Trivia questions with answers about mountaineering and mountain climbing

What is mountaineering?
A: Mountaineering is a set of outdoor activities that involves ascending tall mountains.

Mountaineering-related activities include what?
A: Traditional outdoor climbing, skiing, and traversing via ferratas.

Unlike most sports, mountaineering lacks widely applied what?
A: Formal rules, regulations, and governance.

Mountaineers adhere to a large variety of what?
A: Techniques and philosophies when climbing mountains.

Numerous local alpine clubs support mountaineers by doing what?
A: Hosting resources and social activities.

 

A federation of alpine clubs, the International Climbing and Mountaineering Federation (UIAA), is the International Olympic Committee-recognized world organization for what?
A: Mountaineering and climbing.

Humans have been present in mountains since when?
A: Prehistory.

The remains of Ötzi, who lived in the 4th millennium BC, were found where?
A: In a glacier in the Ötztal Alps.

The highest mountains were rarely visited early on and were often associated with what?
A: Supernatural or religious concepts.

There are many documented examples of people climbing mountains prior to what?
A: The formal development of the sport in the 19th century.

 

The famous poet Petrarch describes his what, in one of his epistolae familiars?
A: His 26 April 1336 ascent of Mount Ventoux (1,912 m (6,273 ft)).

For most of antiquity, climbing mountains was a practical or symbolic activity, usually undertaken for what purpose?
A: Economic, political, or religious purposes.

A commonly cited example is the 1492 ascent of Mont Aiguille (2,085 m (6,841 ft)) by whom?
A: Antoine de Ville, a French military officer and lord of Domjulien and Beaupré.[16]

In the Andes, around the late 1400s and early 1500s many ascents were made of extremely high peaks by whom?
A: The Incas and their subjects.

What is the highest they are known for certain to have climbed?
A: 6739m at the summit of Volcan Llullaillaco.

 

In 1757 Swiss scientist Horace-Bénédict de Saussure made the first of several unsuccessful attempts on what?
A: Mont Blanc in France.

He then offered a reward to anyone who could what?
A: Climb the mountain.

The reward was claimed in 1786 by whom?
A:  Jacques Balmat and Michel-Gabriel Paccard.

The climb is usually considered a what?
A: An epochal event in the history of mountaineering, a symbolic mark of the birth of the sport.
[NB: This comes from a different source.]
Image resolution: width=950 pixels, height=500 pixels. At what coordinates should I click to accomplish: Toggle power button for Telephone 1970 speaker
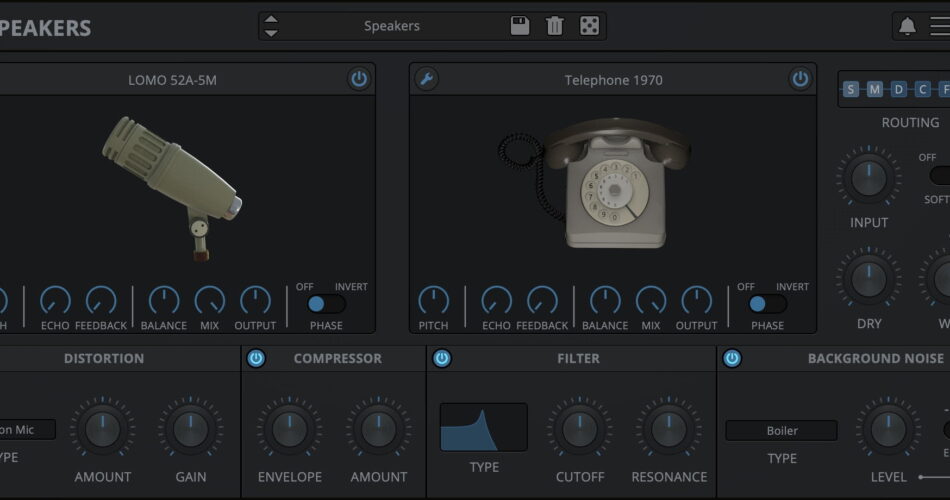click(x=799, y=79)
By the early 19th century, many of the alpine peaks were reached, including what?
A: The Grossglockner in 1800, the Ortler in 1804, the Jungfrau in 1811, the Finsteraarhorn in 1812, and the Breithorn in 1813.

 

In 1808, Marie Paradis became the first woman to climb what?
A: Mont Blanc, followed in 1838 by Henriette d'Angeville.

The beginning of mountaineering as a sport in the UK is generally dated to the ascent of what?
A: The Wetterhorn in 1854 by English mountaineer Sir Alfred Wills, who made mountaineering fashionable in Britain.
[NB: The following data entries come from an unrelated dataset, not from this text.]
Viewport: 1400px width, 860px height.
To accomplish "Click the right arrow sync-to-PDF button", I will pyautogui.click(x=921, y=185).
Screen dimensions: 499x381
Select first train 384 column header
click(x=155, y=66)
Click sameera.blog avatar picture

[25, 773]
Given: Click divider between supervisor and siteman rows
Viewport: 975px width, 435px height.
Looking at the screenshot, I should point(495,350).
This inaugurated what became known as what?
A: The Golden Age of Alpinism, with the first mountaineering club – the Alpine Club – being founded in 1857.
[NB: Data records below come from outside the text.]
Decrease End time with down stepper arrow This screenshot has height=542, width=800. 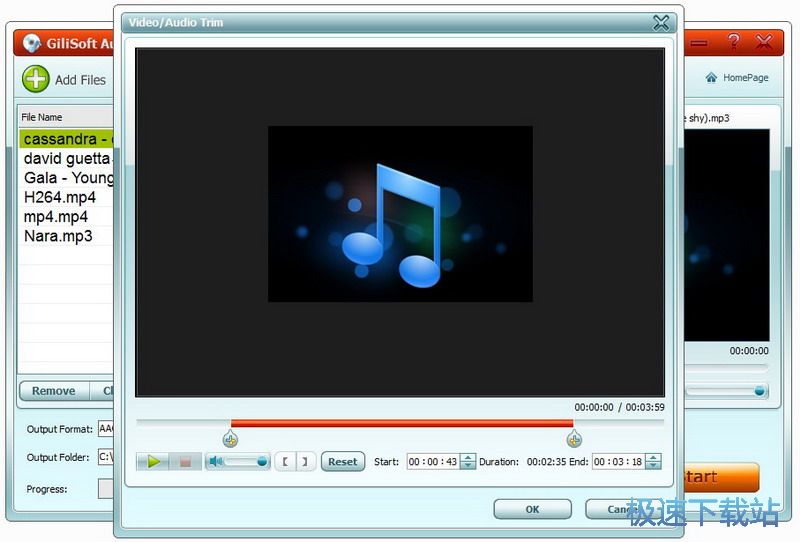[653, 466]
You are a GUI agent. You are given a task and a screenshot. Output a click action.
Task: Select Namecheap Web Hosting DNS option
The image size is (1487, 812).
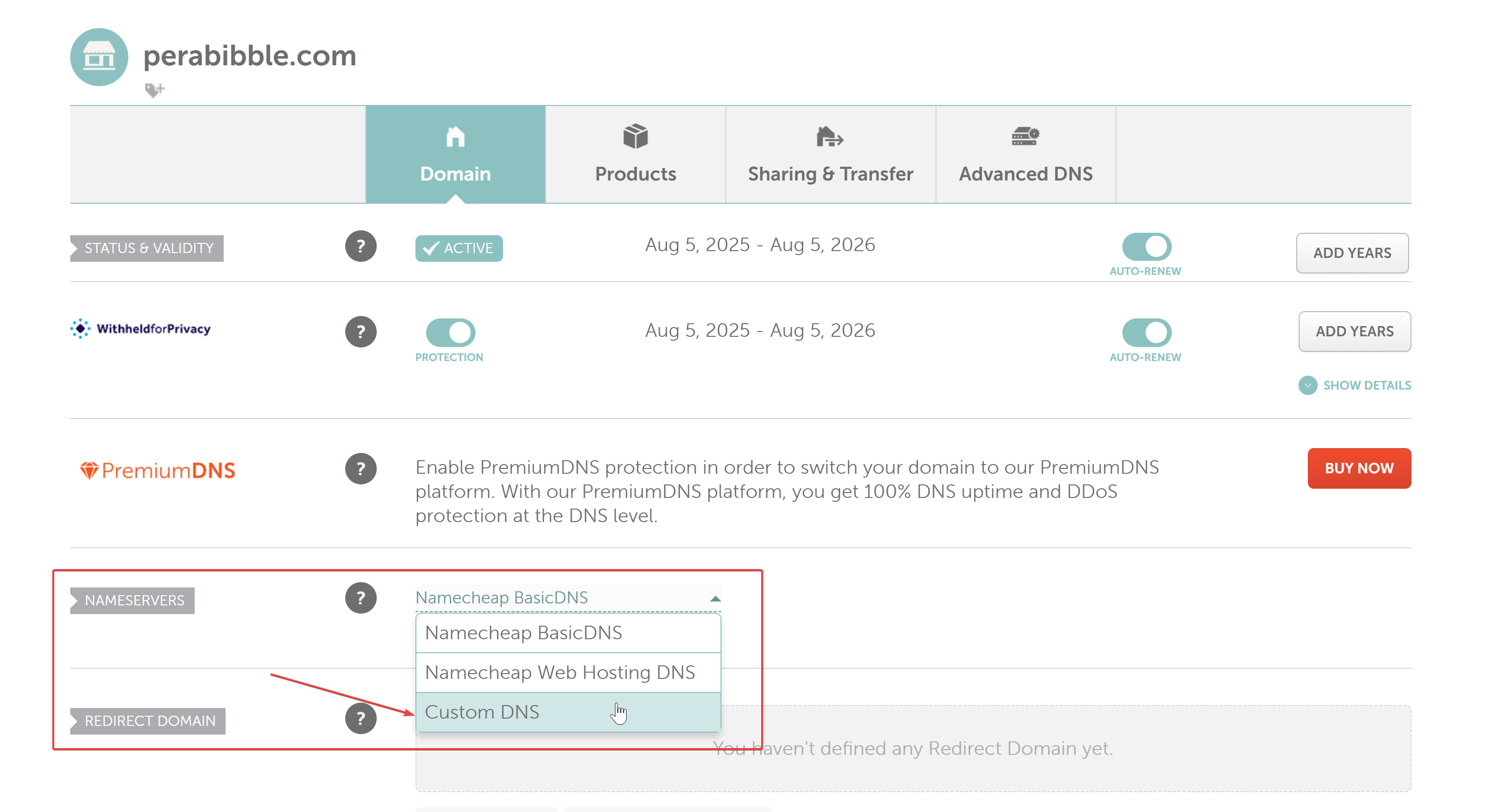pyautogui.click(x=568, y=673)
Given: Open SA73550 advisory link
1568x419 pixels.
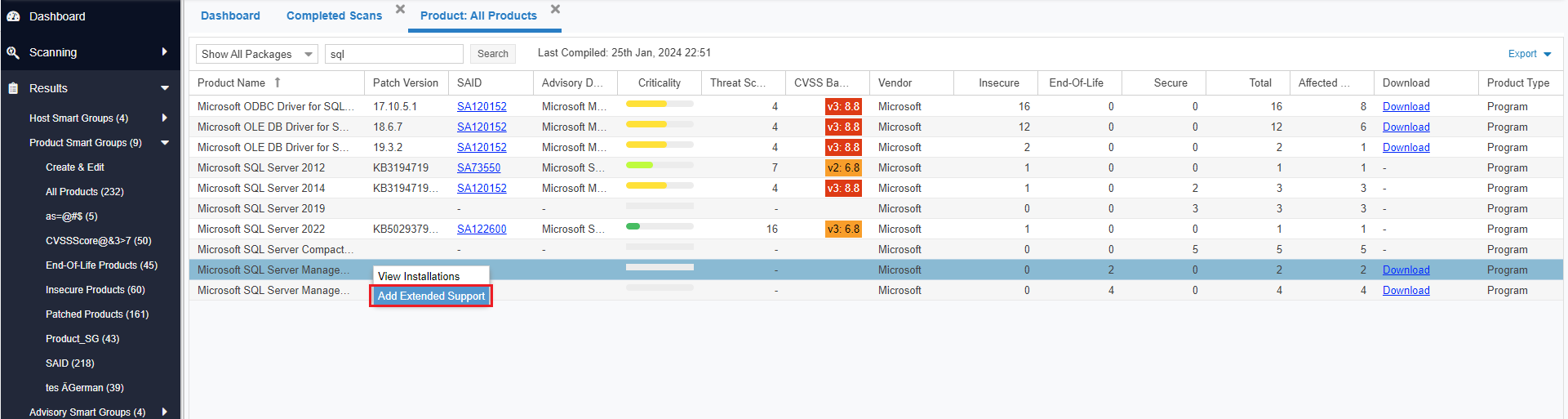Looking at the screenshot, I should pyautogui.click(x=478, y=167).
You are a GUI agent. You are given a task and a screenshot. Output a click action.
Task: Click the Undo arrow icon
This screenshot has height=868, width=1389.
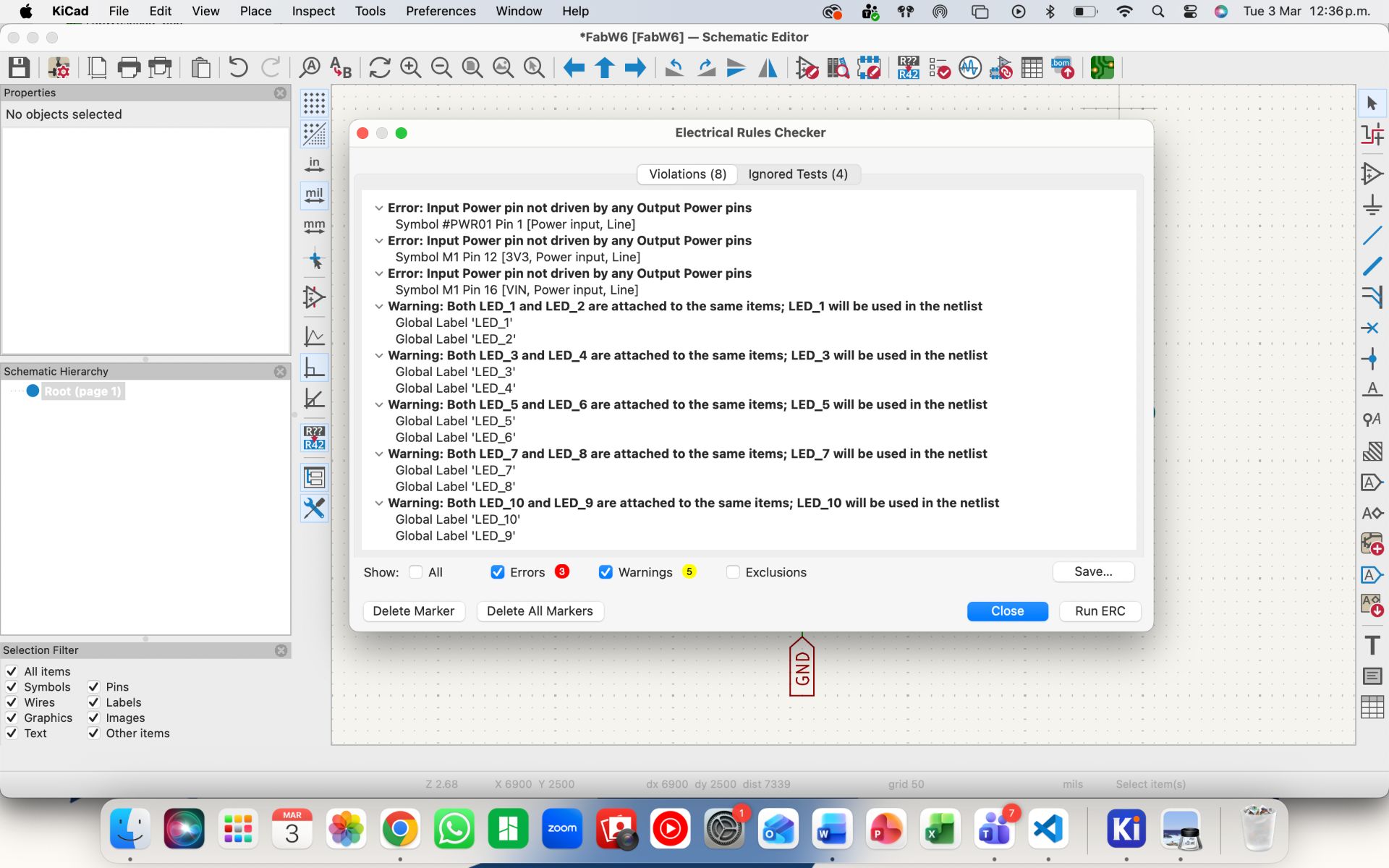238,68
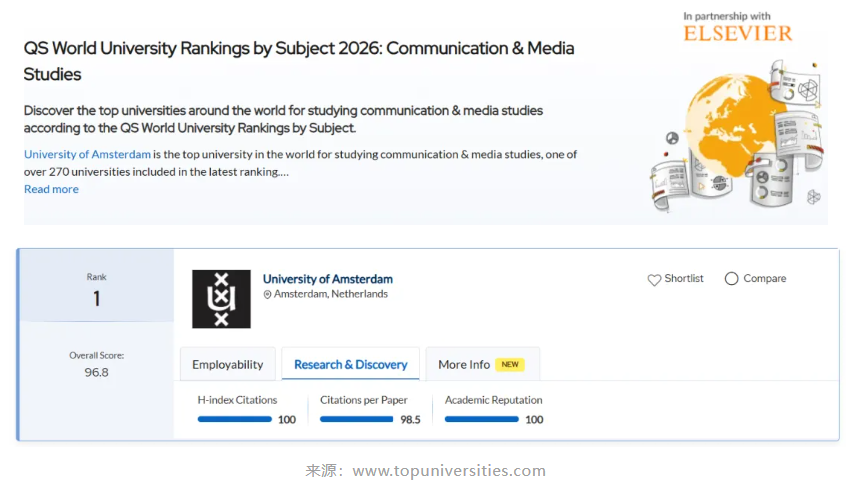
Task: Click the Citations per Paper score bar
Action: (356, 420)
One of the most dramatic events was the spectacular first ascent of what?
A: The Matterhorn.

It took place in 1865 and was led by English illustrator Edward Whymper, in which what happened?
A: Four of the party members fell to their deaths.

By this point the sport of mountaineering had largely what?
A: Reached its modern form, with a large body of professional guides, equipment, and methodologies.